The English FA will trial 'sin bins' in the lower leagues of the game next season, with dissent being punished by a 10-minute banishment to the dugout.
The BBC reports that the 'temporary dismissals' will be introduced in the seventh tier - the Northern Premier League Premier Division, the Southern Football League Premier Division and the Isthmian League Premier Division - and the leagues below.
The punishment will be doled out for yellow cards produced for dissent only.
Sin-bins have been trialled in UEFA development competitions and some amateur leagues in the past.
Rugby union has long used sin-bins for yellow-card offences, while Gaelic games introduced the black card in 2014, which results in a player being sent off and replaced by a substitute.
The new measure will also be tried at Sunday league level, and in boys and girls' youth games.
Meanwhile a new penalty shootout system similar to the tennis tiebreak will be tested at the European under-17 championship, which began in Croatia today.
Known as ABBA, the system is designed to prevent the team that goes second from being put at the psychological disadvantage of always having to play catch-up.
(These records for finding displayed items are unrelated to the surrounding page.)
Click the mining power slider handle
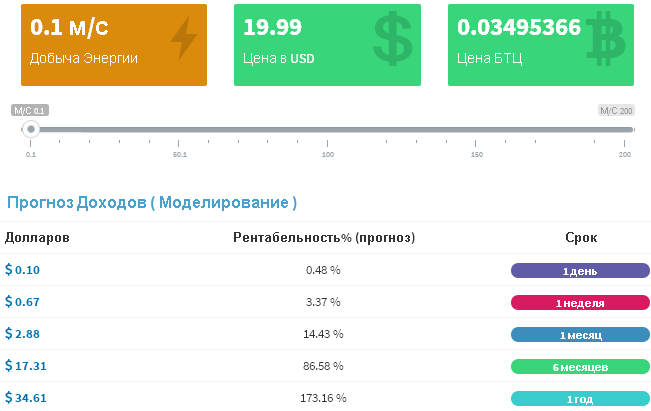 click(x=31, y=129)
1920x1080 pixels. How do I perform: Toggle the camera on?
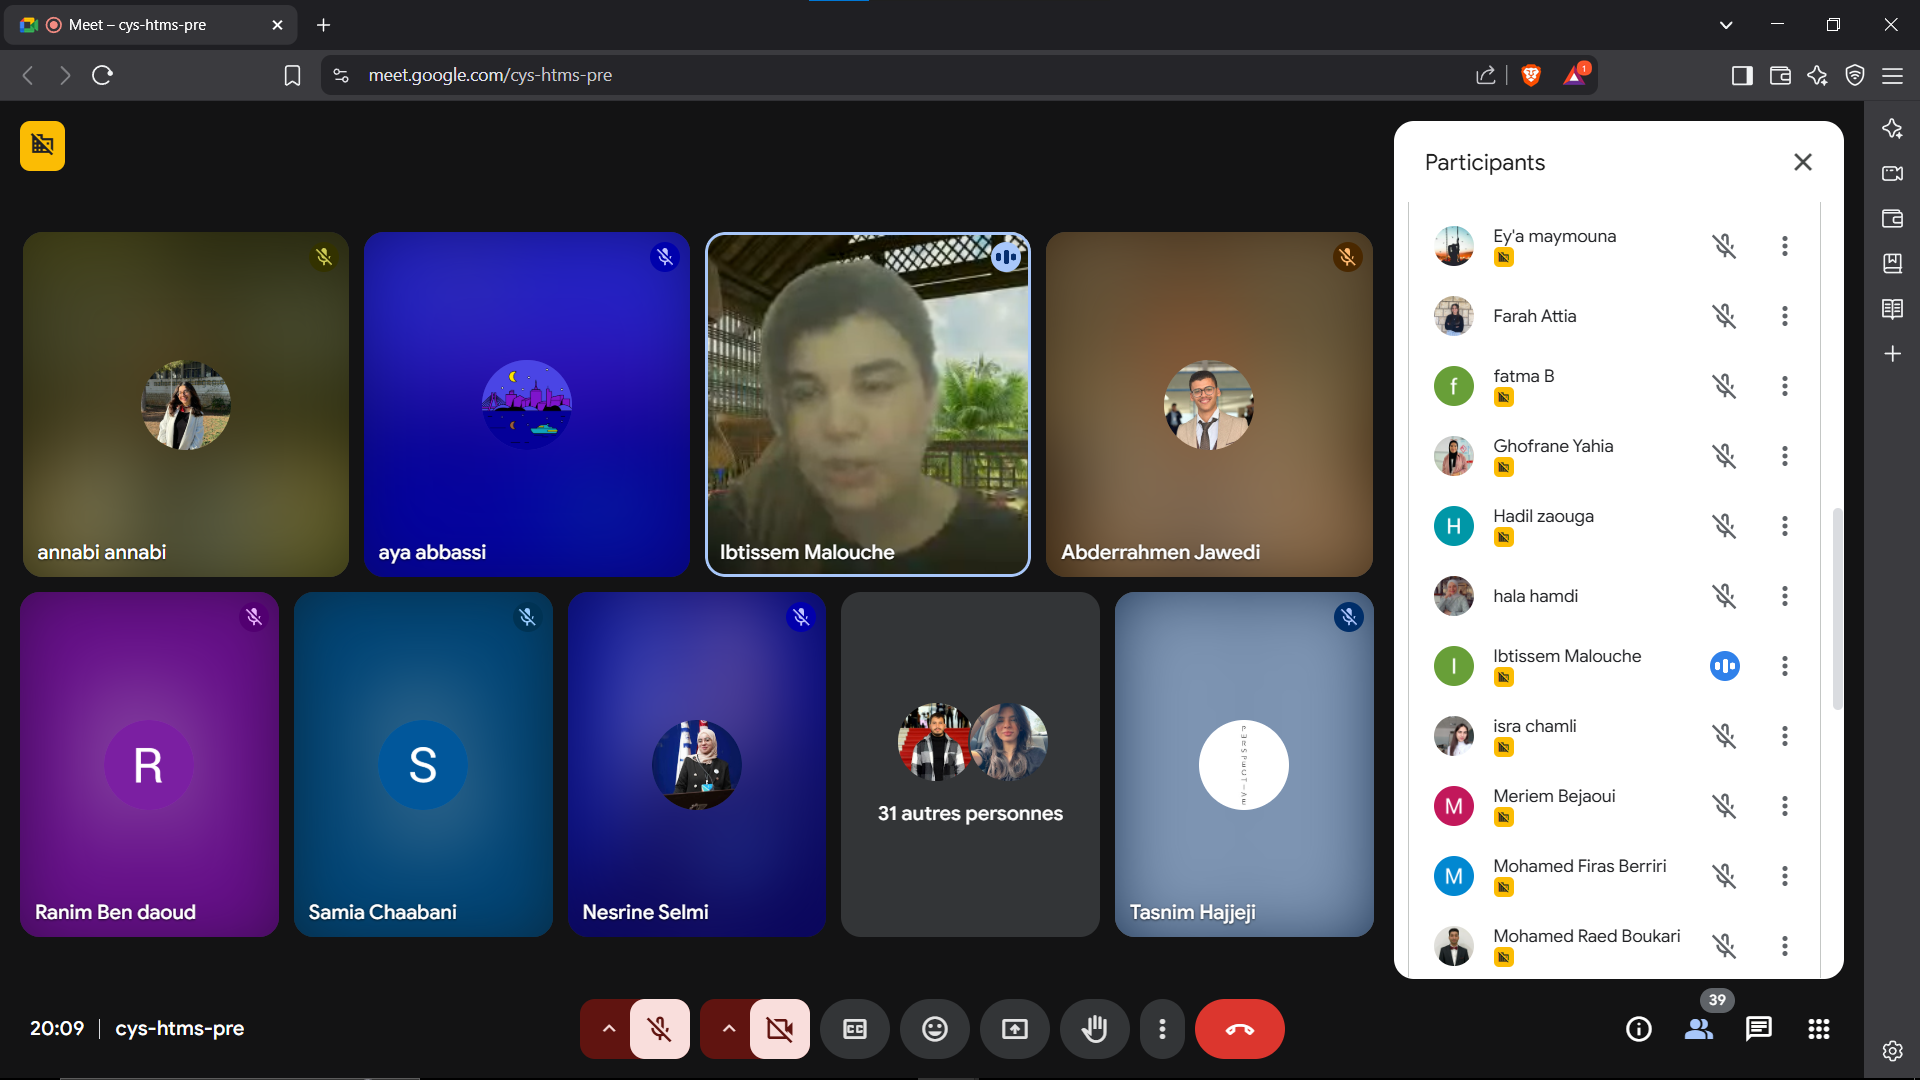[x=780, y=1029]
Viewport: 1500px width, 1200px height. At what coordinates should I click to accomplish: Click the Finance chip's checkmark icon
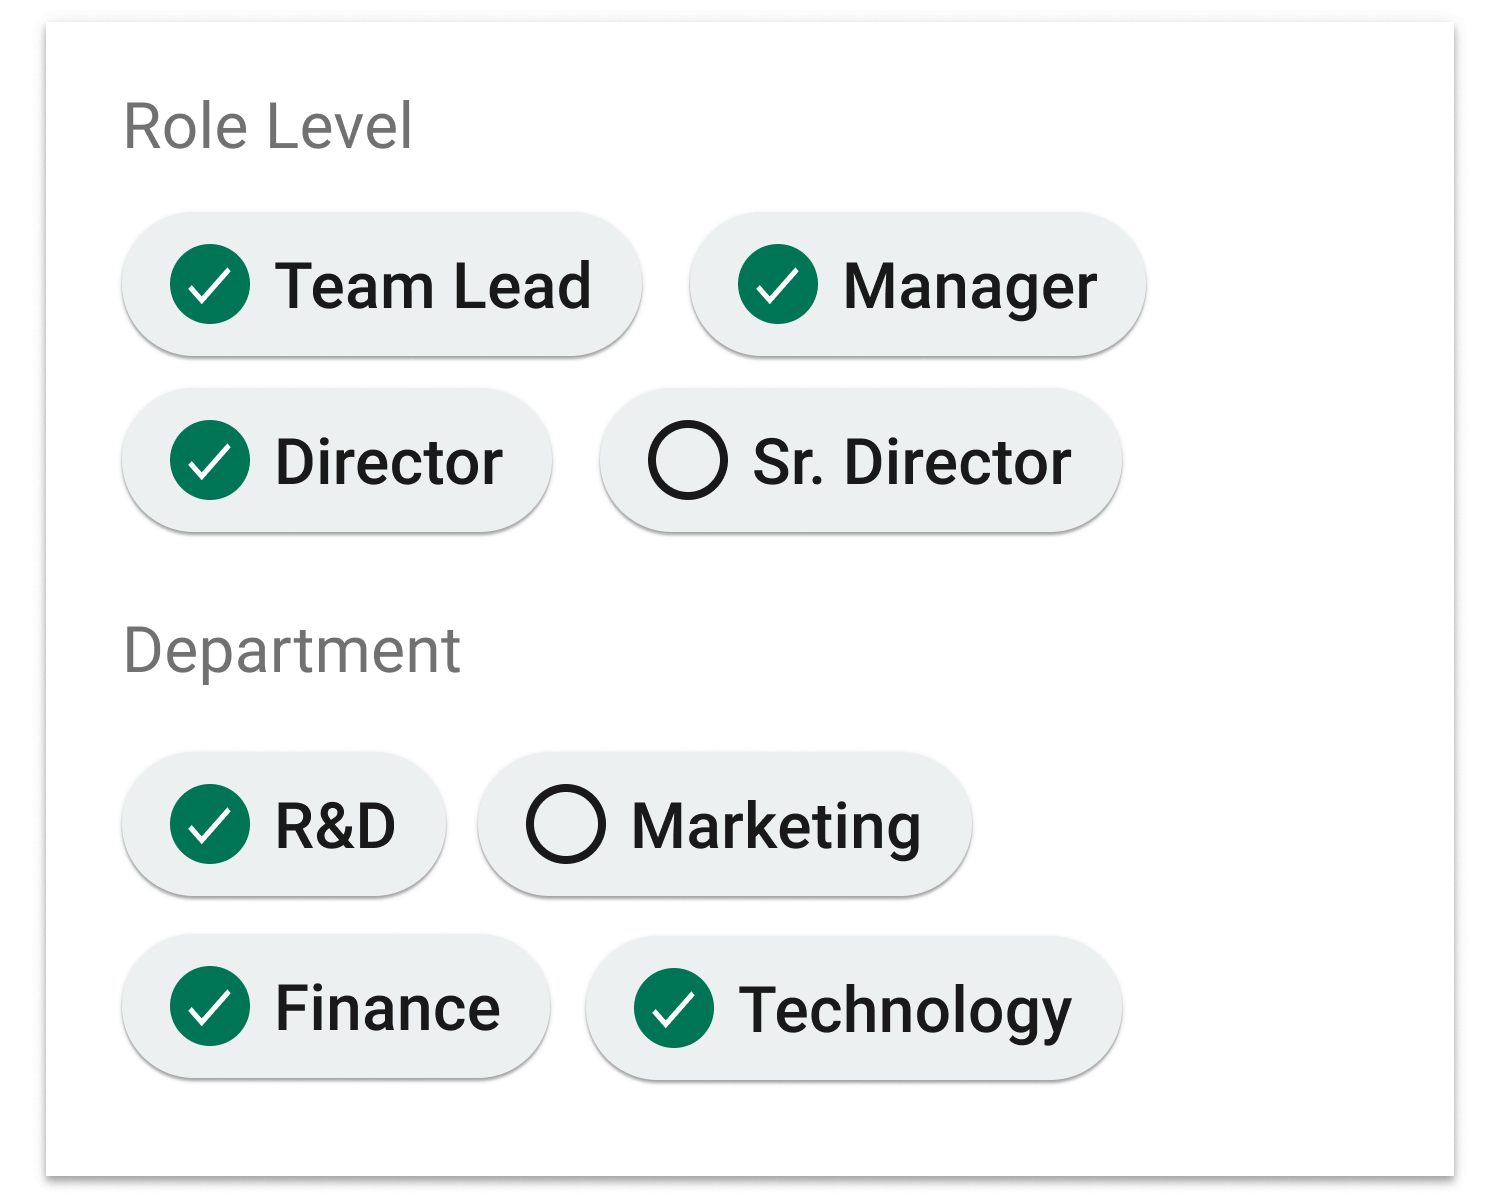[x=210, y=1007]
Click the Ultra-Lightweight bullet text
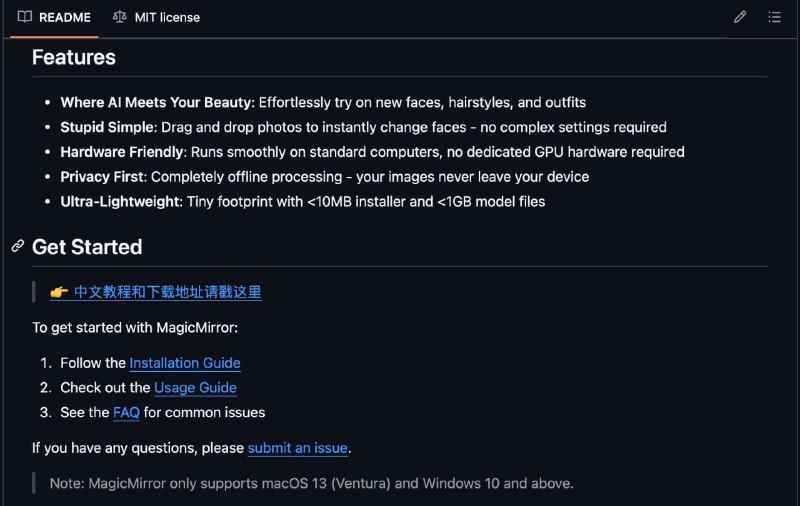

Currently penalty shootouts see team A and team B take five penalties each in an alternating pattern with sudden death used after that if the scores are level.
Soccer's rule making body IFAB, which approved trials of the new system in March, says research proves the team taking the first penalty have a 60 percent chance of winning, giving them an unfair advantage.
Instead, IFAB want to try a new sequence that replicates the switch of serve between tennis players in a tie break.
It involves team A taking the first penalty, team B the second and third, team A the fourth and fifth and so on until each team had taken five. The sequence would continue if the shootout then goes to sudden death.